**DOCUMENTO FUENTE**:
═══

Silverberg ya situó una de las claves de A través de un billón de años, alucinante novela donde las haya, en un pasado tan lejano que es alienígena. El efecto es casi más fascinante que imaginar el futuro porque modifica todo el tiempo posterior, como si la base temporal, al cambiar, cambiase con ella todo lo que iría después. En otras palabras: cuando leemos una historia ambientada en el año no sé cuántos mil, nos fascinan las visiones del futuro que la imaginación del autor o la autora ha parido, pero cuando lo que se reimagina es el pasado más remoto, vemos un mundo virginal y virtualmente alienígena, que, a su vez, reconfigura todo el chorro temporal posterior que nos es conocido. Es toda la línea evolutiva del tiempo lo que cambia.
La ciencia ficción parece que siempre vaya, por defecto, hacia adelante en sus imaginarios, en sus visiones de la vida, y no. Por inercia la ubicamos en el futuro, y no: también el pasado es un espacio fértil para la ciencia ficción. Y no me refiero al sentido crítico, reescriturario, de la ucronía, sino en el de que el pasado puede ser un lienzo sobre el que desplegar todo el color y las formas de la imaginación cienciaficcionesca y libre. El pasado se trata como futuro lejano por mentes que habitan creativamente ese futuro lejano. Casi, si nos ponemos estupendos, como si fuera la escenificación del verso “el tiempo futuro contenido en el pasado”, del T. S. Eliot de Cuatro cuartetos. O, más que contenido, trasladado.

═══

**DATOS MOSTRADOS**:
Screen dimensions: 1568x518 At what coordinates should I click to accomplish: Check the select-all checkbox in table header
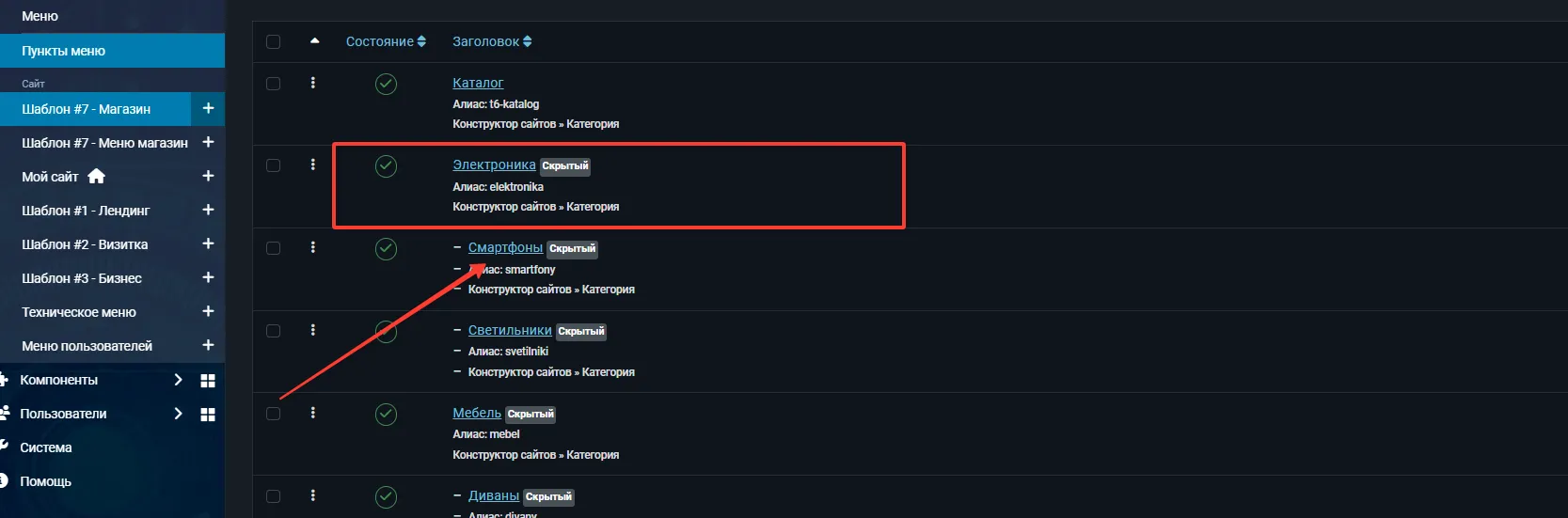click(274, 41)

═══

**QUÉ SE PIDE**: Retoma el texto sobre la ciencia ficción que imagina el pasado remoto y sigue escribiendo a partir de su última oración. El listado es material aparte, sin relación con el texto.

**RESPUESTA**:
De todos modos, otra de las absolutas claves maestras, argumentales, conceptuales e imaginativas (por el imaginario que transmiten y en el que se desarrollan) de la novela de Silverberg es el uso del tiempo como elemento castigador. Si me puedo entrometer un momento en la reseña, diría que el tiempo me lo imagino siempre un poco como el aire. No sé: está ahí y no escapamos de él. Así que estas historias nos provocan, o nos pueden provocar, un impacto fuera de lo común: el tiempo en ellas no es algo que nos recorre o contiene, sino espacio, coordenadas físicas, un lugar al que nuestra sofisticada crueldad ha convertido en espacio de martirio.
Otro ejemplo en el que sucede algo parecido es un cuento de James Tiptree, Jr. –cómo no– llamado “Desliz”, en Mundos cálidos y otros, que es una maravilla de pocas páginas en las que el mentado desliz es un desdoblamiento temporal, como si el tiempo fuese un bloque que se dividiese en dos placas, y una de esas placas se deslizase, resbaladiza, hacia atrás, mientras la principal siguiese avanzando, como de costumbre, hacia adelante. Así, el castigado poco a poco se ve arrastrado hacia atrás en el tiempo sin que su entorno se inmute en su indiferente empuje hacia el futuro. También se concibe aquí el tiempo como espacio, como celda de castigo. En A través de un billón de años el pasado se veía como una rareza fosilizada, como una reliquia que emanaba un incontenible caudal de fascinación. En cambio, en Estación Hawksbill, igual que en el cuento tiptreeano, el tiempo se ve como un espacio del que no se puede salir, como cámara sellada. El tiempo es espacio y la humanidad, en su retorcida red de conexiones neuronales, lo concibe como espacio de aislamiento y condena. Como herramienta de tortura.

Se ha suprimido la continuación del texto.